Berdasarkan ketiga strategi di atas, strategi kedua dan ketiga terlihat
sama karena sama-sama dikembangkan melalui pembiasaan, keteladanan, dan
pendekatan persuasif kepada warganya dengan cara yang halus, dan
memberikan prospek dan alasan yang baik, yang bisa meyakinkan mereka.

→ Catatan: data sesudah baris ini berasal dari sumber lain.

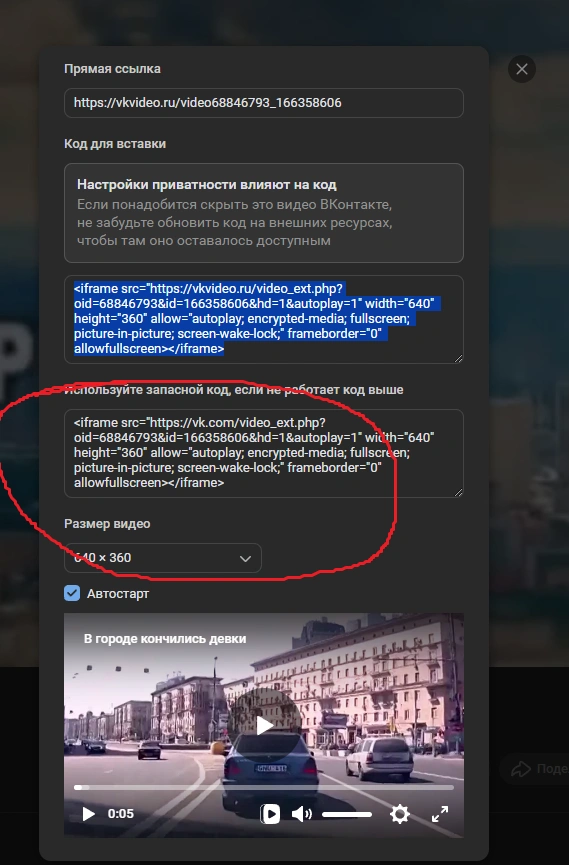The width and height of the screenshot is (569, 865).
Task: Click the highlighted vkvideo.ru iframe code box
Action: click(264, 319)
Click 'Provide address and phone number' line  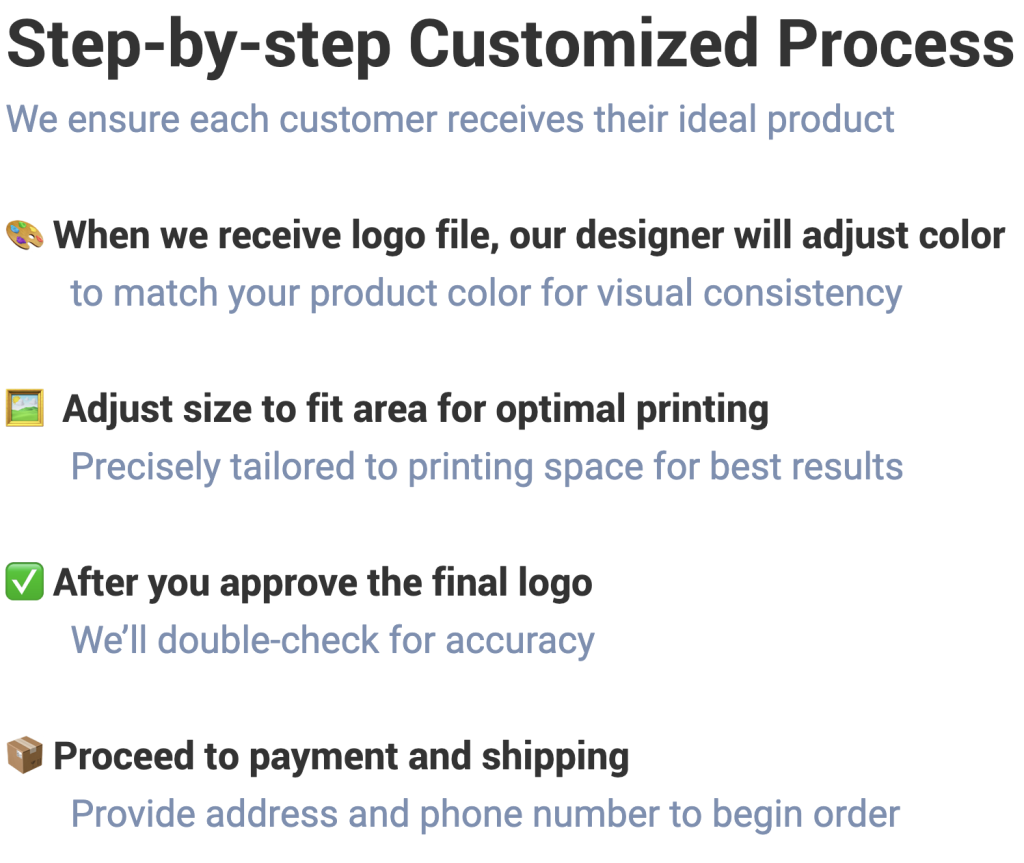point(485,814)
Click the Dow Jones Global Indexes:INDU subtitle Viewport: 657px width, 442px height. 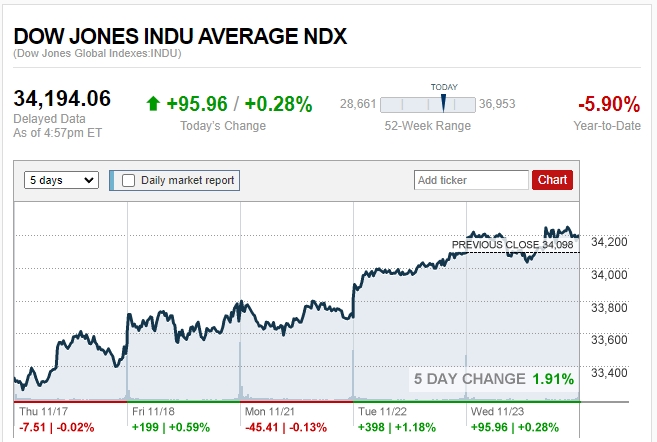pyautogui.click(x=97, y=53)
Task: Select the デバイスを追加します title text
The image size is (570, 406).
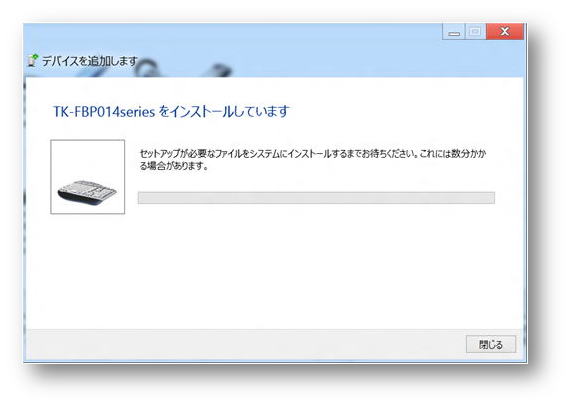Action: coord(90,61)
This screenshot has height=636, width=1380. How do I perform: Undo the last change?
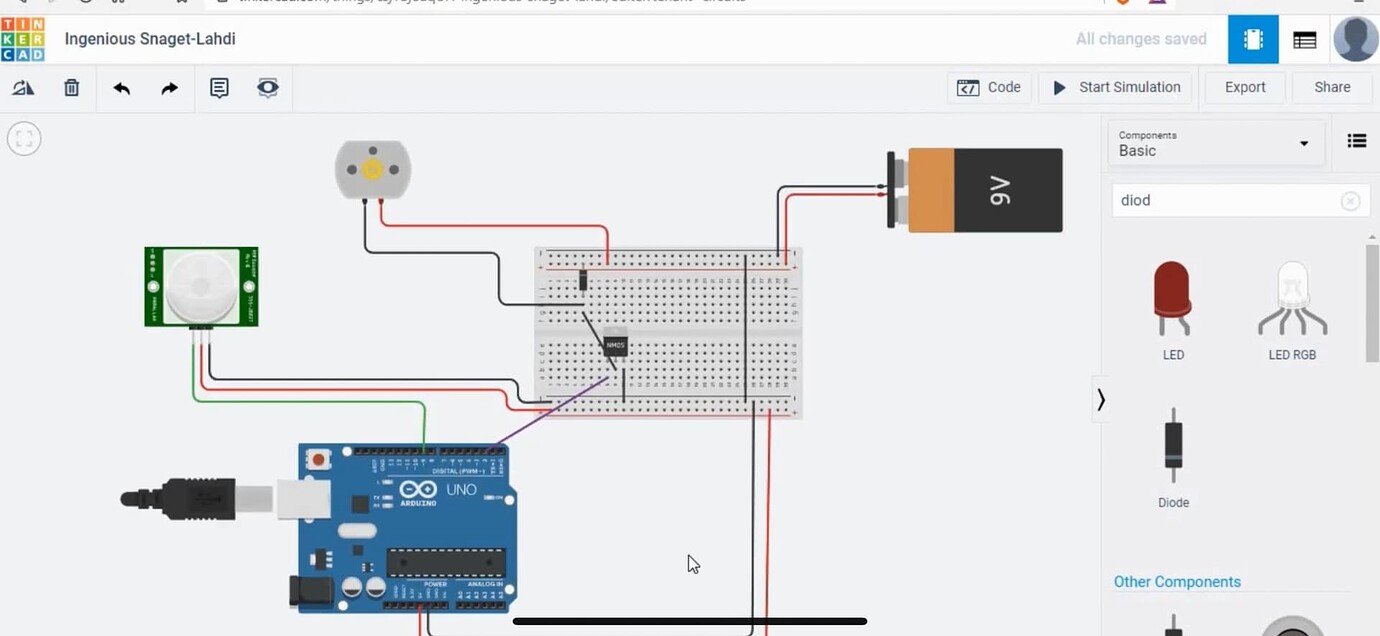pyautogui.click(x=121, y=87)
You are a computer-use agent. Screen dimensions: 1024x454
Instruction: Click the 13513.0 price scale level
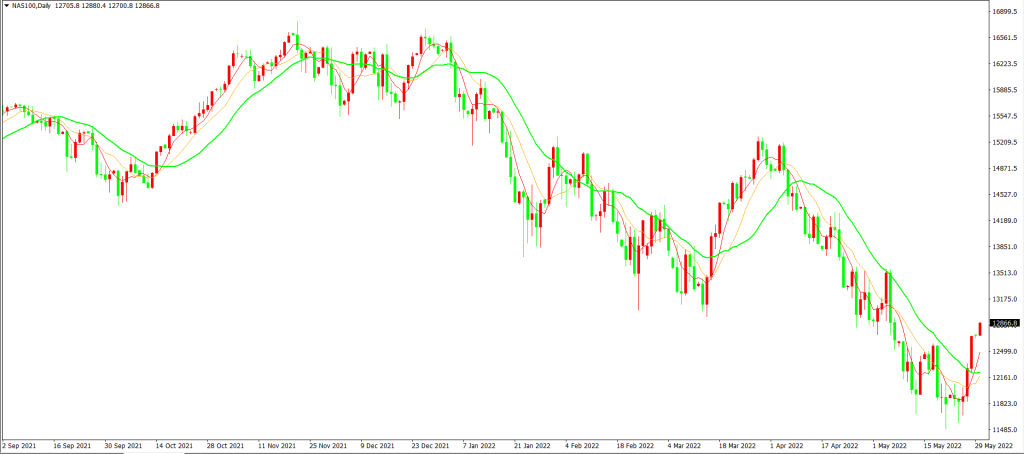click(1004, 273)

7. Evaluasi Pengembangan Budaya Religius
a. Program Pengembangan Budaya Religius
Pengelolaan program pengembangan budaya religius dirumuskan
berdasarkan visi dan misi sekolah yang dikembangkan dalam nilai-nilai
pendidikan yang komprehensif melalui simbol dan praktik dalam enam
kegiatan utama yaitu berseragam Islami, senyum, salam, menyapa, berdoa,
shalat dhuzur berjamaah, membaca al-Quran dan infak. Evaluasi dalam
program kegiatan pengembangan budaya religius tersebut tidak hanya
membiasakan praktik-praktik saja, namun disamping membaca al-Quran juga
mengetahui dan mengkaji terjemahannya sehingga dapat memahami makna
ayat-ayat yang di baca serta mengamalkannya dalam kehidupan.
23
b. Pelaksanaan Program Pengembangan Budaya Religius
Pelaksanaan program pengembangan budaya religius dilakukan melalui
pendelegasian keputusan program budaya religius kepada pelaksana program
pengembangan budaya religius, merealisasikan program pengembangan
budaya religius melalui kegiatan administrasi dan koordinasi serta
menggerakkan sumber daya dan sumber dana yang ada di sekolah. Evaluasi
pelaksanaan pengembangan budaya religius melalui laporan pelaksanaan
program secara menyeluruh kepada kepala sekolah, komite, orang tua atau
pihak lain yang terkait. Warga sekolah juga mengapresiasikan laporan program
pengembangan budaya religius peserta didik.